◆ The records:
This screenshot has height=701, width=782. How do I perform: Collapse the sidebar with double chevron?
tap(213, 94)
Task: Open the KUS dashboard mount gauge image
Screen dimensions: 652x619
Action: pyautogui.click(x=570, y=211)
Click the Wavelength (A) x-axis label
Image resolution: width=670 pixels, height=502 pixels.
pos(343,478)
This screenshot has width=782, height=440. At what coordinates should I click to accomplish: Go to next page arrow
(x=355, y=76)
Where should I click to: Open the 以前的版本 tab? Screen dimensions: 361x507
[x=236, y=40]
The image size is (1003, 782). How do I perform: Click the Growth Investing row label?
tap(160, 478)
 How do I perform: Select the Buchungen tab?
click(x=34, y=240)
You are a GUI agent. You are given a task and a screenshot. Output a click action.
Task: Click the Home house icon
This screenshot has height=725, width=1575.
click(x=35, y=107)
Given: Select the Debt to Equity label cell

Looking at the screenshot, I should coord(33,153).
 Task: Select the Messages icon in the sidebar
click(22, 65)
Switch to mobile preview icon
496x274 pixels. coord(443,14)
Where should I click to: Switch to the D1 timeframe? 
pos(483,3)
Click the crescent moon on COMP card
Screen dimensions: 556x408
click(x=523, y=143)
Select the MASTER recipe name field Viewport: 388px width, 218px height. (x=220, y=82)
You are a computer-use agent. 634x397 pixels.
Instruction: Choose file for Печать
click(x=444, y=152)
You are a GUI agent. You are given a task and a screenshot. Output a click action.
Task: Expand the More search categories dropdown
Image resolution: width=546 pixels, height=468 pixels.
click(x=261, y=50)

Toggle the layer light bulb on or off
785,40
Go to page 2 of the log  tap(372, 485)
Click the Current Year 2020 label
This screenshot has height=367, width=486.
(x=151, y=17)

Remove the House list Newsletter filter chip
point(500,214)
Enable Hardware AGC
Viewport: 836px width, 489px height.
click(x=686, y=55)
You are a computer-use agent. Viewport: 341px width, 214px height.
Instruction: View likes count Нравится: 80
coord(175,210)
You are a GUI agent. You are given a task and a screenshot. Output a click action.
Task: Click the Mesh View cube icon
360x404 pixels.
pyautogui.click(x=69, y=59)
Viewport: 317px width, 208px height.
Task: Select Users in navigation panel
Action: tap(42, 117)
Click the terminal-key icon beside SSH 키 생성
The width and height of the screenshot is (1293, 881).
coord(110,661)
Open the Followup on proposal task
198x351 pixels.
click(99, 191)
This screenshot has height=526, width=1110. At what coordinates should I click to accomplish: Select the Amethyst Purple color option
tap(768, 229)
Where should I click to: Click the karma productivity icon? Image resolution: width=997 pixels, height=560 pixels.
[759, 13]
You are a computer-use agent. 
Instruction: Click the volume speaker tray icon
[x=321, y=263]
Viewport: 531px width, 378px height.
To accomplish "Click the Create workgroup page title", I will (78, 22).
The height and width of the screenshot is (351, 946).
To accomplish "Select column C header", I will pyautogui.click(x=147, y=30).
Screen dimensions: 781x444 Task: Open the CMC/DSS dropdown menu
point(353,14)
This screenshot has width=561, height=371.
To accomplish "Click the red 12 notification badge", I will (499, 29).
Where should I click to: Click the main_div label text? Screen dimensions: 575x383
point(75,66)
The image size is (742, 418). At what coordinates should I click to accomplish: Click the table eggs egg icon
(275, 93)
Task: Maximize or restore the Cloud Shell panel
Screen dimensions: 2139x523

◆ Exercise instructions:
Every line that contains the string "will" should be copied from the records.

◆ Task response:
To accomplish "Click the Create workgroup page title", I will (78, 22).
To accomplish "Select column C header", I will pyautogui.click(x=147, y=30).
To accomplish "Click the red 12 notification badge", I will (499, 29).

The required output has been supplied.